■ **PROMPT**
When the line containing "Task: Click the For Radiant Users link" appears in the entries below, begin printing there and stop after the line containing "This screenshot has width=1280, height=721."; print each of those lines exactly and no other line.

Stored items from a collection
━━━━━━━━━━

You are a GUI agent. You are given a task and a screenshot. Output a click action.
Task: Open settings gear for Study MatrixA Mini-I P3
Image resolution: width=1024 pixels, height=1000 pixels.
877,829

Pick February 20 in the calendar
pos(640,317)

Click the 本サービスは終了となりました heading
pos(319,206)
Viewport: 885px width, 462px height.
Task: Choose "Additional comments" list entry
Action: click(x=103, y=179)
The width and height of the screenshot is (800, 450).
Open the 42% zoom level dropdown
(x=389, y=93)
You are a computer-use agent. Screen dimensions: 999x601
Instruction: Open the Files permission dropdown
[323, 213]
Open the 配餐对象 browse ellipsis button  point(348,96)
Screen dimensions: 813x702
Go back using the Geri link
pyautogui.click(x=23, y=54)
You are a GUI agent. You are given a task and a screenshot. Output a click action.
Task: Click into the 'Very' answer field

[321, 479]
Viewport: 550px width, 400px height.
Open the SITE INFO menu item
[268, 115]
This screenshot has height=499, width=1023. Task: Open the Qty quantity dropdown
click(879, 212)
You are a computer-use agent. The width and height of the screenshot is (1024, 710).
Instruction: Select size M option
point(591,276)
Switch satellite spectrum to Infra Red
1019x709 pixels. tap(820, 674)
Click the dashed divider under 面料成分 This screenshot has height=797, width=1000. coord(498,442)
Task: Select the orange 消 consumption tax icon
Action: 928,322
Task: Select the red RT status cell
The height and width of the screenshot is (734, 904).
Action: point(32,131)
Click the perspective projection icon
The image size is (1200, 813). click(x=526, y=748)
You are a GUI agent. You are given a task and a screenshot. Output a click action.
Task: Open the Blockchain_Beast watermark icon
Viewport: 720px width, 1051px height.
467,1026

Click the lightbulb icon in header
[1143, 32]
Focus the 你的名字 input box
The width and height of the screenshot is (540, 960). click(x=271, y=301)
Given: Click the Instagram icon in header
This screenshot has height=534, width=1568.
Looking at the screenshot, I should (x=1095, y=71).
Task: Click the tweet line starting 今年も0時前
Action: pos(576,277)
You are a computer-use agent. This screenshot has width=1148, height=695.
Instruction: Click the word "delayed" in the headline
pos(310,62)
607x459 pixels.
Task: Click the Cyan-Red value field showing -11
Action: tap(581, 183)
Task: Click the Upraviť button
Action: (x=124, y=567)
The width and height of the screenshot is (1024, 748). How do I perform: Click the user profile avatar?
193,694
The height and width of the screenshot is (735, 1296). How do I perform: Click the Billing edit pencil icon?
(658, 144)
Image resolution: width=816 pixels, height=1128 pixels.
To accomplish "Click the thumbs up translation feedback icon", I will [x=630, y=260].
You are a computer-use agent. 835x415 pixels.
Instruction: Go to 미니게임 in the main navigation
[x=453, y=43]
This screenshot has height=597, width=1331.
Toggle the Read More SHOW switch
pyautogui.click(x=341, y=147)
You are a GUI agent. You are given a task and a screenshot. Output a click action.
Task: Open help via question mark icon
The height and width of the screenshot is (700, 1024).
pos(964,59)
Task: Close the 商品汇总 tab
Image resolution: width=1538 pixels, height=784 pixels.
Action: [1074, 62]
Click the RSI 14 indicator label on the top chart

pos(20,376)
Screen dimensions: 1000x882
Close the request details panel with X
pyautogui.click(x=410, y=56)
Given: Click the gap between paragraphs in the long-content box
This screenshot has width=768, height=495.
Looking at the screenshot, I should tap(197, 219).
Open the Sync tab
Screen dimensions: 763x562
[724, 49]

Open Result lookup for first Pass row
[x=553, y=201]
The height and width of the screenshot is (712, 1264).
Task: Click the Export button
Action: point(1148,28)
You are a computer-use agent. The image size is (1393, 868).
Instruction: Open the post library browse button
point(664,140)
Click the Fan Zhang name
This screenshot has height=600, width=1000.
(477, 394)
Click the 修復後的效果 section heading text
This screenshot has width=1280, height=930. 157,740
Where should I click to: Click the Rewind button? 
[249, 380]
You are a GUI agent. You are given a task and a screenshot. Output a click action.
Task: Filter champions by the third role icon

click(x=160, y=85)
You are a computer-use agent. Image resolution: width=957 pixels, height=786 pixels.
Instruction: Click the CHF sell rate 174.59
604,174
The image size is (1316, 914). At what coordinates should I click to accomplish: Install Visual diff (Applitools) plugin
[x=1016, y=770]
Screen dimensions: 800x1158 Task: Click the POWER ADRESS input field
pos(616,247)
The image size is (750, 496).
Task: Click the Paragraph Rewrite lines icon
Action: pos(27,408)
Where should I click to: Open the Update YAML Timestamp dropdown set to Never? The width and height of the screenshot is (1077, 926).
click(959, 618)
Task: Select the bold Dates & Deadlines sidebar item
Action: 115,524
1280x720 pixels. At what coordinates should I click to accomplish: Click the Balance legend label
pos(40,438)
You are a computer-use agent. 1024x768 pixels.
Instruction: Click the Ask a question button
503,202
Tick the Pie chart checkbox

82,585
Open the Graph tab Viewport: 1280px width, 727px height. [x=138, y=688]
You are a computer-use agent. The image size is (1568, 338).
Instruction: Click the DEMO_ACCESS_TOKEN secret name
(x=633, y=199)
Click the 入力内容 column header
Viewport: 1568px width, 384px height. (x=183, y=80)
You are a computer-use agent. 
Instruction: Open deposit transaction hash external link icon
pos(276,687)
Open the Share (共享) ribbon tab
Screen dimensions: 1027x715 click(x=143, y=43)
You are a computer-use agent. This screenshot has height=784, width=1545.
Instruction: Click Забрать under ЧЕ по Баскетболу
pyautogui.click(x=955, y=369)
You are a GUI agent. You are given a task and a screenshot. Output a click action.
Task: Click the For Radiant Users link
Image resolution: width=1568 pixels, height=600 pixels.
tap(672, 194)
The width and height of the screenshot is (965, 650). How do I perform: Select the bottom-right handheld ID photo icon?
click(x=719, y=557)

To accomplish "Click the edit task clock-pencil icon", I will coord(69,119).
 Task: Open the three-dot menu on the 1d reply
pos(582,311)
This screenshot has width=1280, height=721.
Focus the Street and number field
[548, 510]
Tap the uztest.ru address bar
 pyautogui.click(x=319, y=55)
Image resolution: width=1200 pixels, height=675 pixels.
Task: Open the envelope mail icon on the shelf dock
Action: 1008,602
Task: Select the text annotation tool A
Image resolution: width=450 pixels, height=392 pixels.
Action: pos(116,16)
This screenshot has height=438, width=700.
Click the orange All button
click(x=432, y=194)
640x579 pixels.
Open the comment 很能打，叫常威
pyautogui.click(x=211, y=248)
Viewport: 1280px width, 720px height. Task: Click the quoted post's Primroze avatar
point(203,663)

━━━━━━━━━━

■ **THE COMPLETED TASK**
Task: Click the For Radiant Users link
Image resolution: width=1568 pixels, height=600 pixels.
tap(672, 194)
The width and height of the screenshot is (965, 650). How do I perform: Select the bottom-right handheld ID photo icon?
click(x=719, y=557)

To accomplish "Click the edit task clock-pencil icon", I will coord(69,119).
 Task: Open the three-dot menu on the 1d reply
pos(582,311)
This screenshot has width=1280, height=721.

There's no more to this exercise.